Словно отзываясь на слова её, печально завыли волки.
— Не уйдут, — Ксюха мрачно тряхнула головой. — Кто им позволит. И лес попорядкуем. Отец найдет, где неладно.
Вот в этом я не сомневалась.
Глава 20 Про живых, мертвых и тех, которые посередине, повествующая
Самые интересные истории те, которые никому-то и рассказать нельзя.

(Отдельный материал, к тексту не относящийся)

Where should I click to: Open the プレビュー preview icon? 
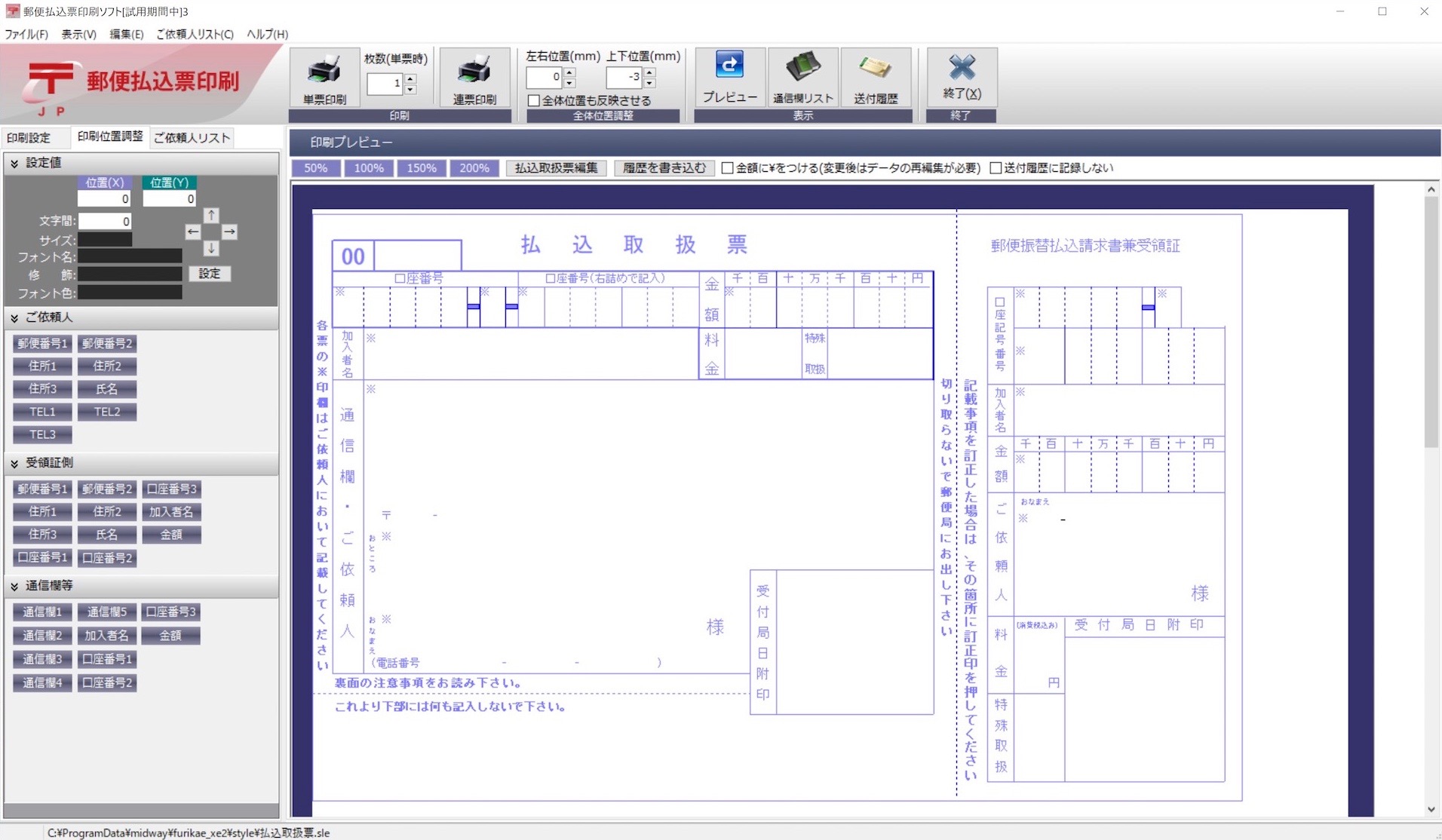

К тетке я пробиралась бочком, осторожненько. Не то чтобы мне запрещали гулять, скорее уж я опасалась разбудить Васятку, который ныне был более тихим, нежели обыкновенно, что и вызывало некоторые опасения.
Тетка, как я надеялась, не спала. Сидела у окна, распустивши волосы, их и чесала простым гребешком. Гребень-то простой, а вот волосы — тяжелые, когда-то светлые — я помню — ныне они потемнели, и появились в косе первые серебряные нити, которые её ничуть не портили.
— Нагулялась? — поинтересовалась тетка тихо.
— Ага…
А маму я не помню. Вот совершенно. Нет, тетка показывала мне снимки и её, и её со мною, и нас втроем. Но… снимки — это совсем-совсем не то. Так что, матушку свою я не помню.
Косу же теткину — распрекрасно.
И голос её звонкий. Смех… она давно не смеялась. Почему?
— Ксюха сказала, что родники травят. И лес тоже травят, — сказала я, удержав вопрос, задавать который права не имела.
Тетка нахмурилась.
— Она видела. И… вправду травят. Ксюха воду позвала, и та черной с волос скатилась, — все-таки рассказывать я не умела. — А Линка думает, что собираются лес извести. Лишить статуса заповедника, а там оборотни уйдут и нас всех…
Я махнула рукой.
Стало грустно.
Надо же, было время, когда я полагала Лопушки самым что ни на есть крайним краем мира, за который дальше и падать-то некуда. Мечтала уехать. Сбежать и никогда-то не возвращаться. Вот ведь… а теперь страшно от мысли, что у тех, у других, может получиться.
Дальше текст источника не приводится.